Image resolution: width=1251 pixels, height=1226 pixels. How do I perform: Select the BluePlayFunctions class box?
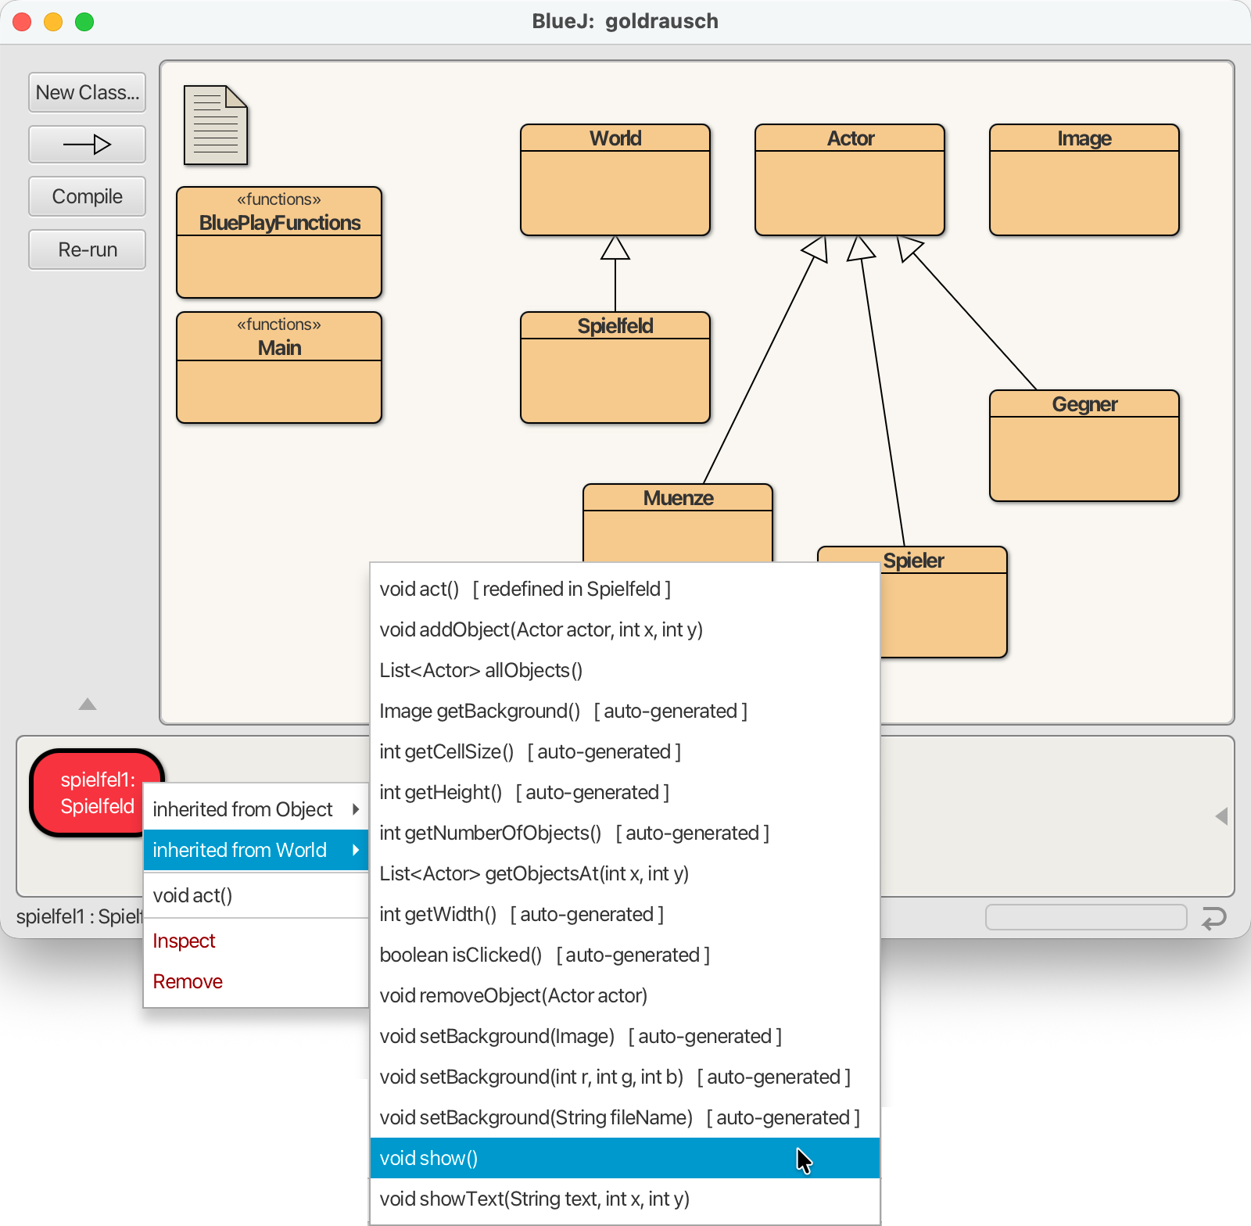pos(279,242)
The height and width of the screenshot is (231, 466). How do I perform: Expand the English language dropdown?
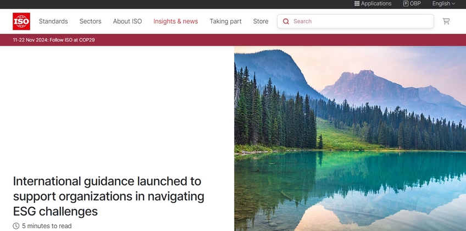pos(443,4)
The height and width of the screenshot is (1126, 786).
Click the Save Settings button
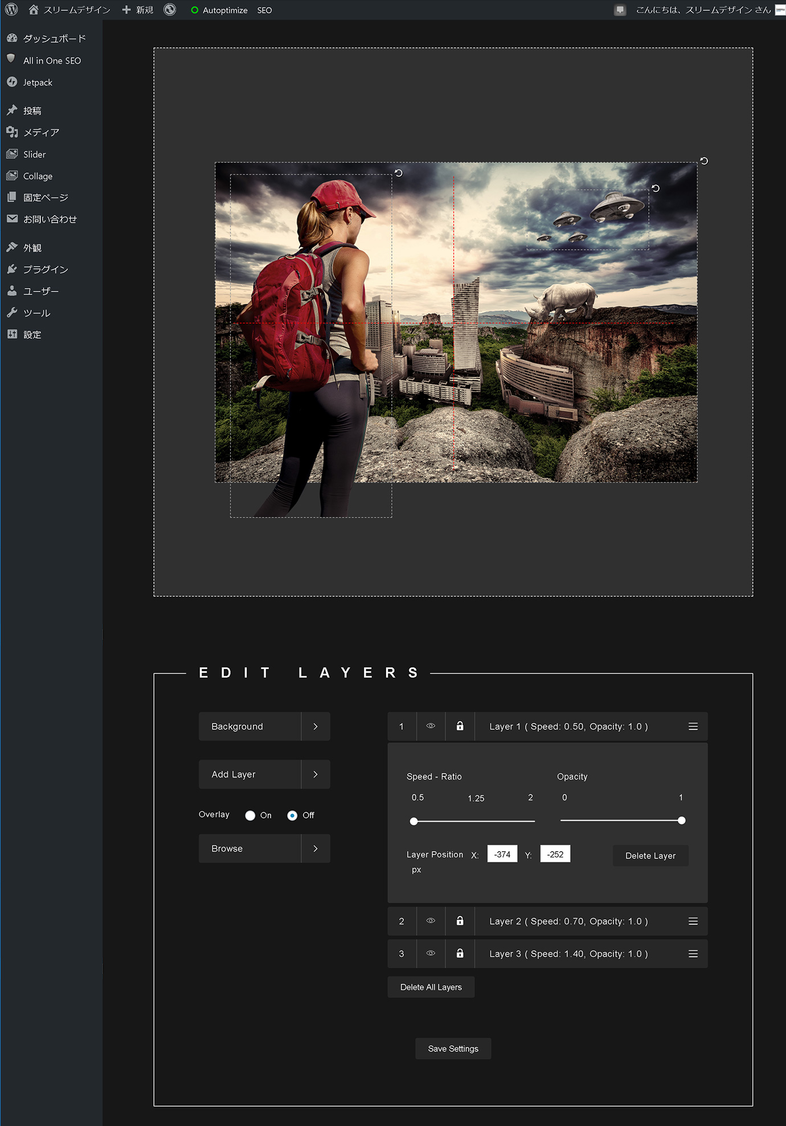[453, 1049]
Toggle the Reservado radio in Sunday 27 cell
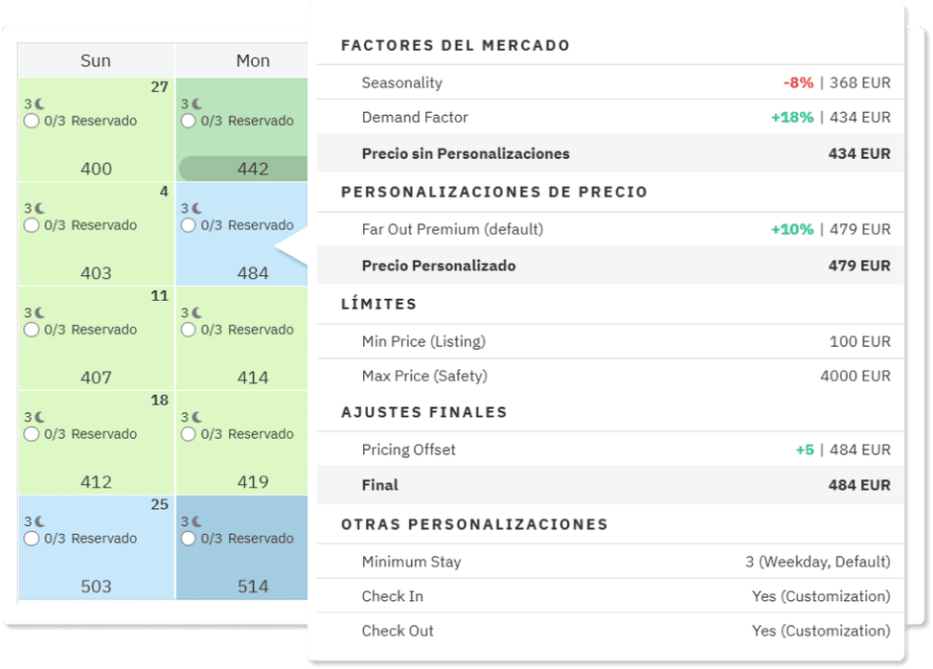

•••

:: WHAT TO WORK ON ::
No pictures should appear in the copy. Reproduce exactly the lines from the line containing "Click the Save Settings button" through the last line of the data, inclusive.

:: TASK RESPONSE ::
Click the Save Settings button
[453, 1049]
Toggle the Reservado radio in Sunday 27 cell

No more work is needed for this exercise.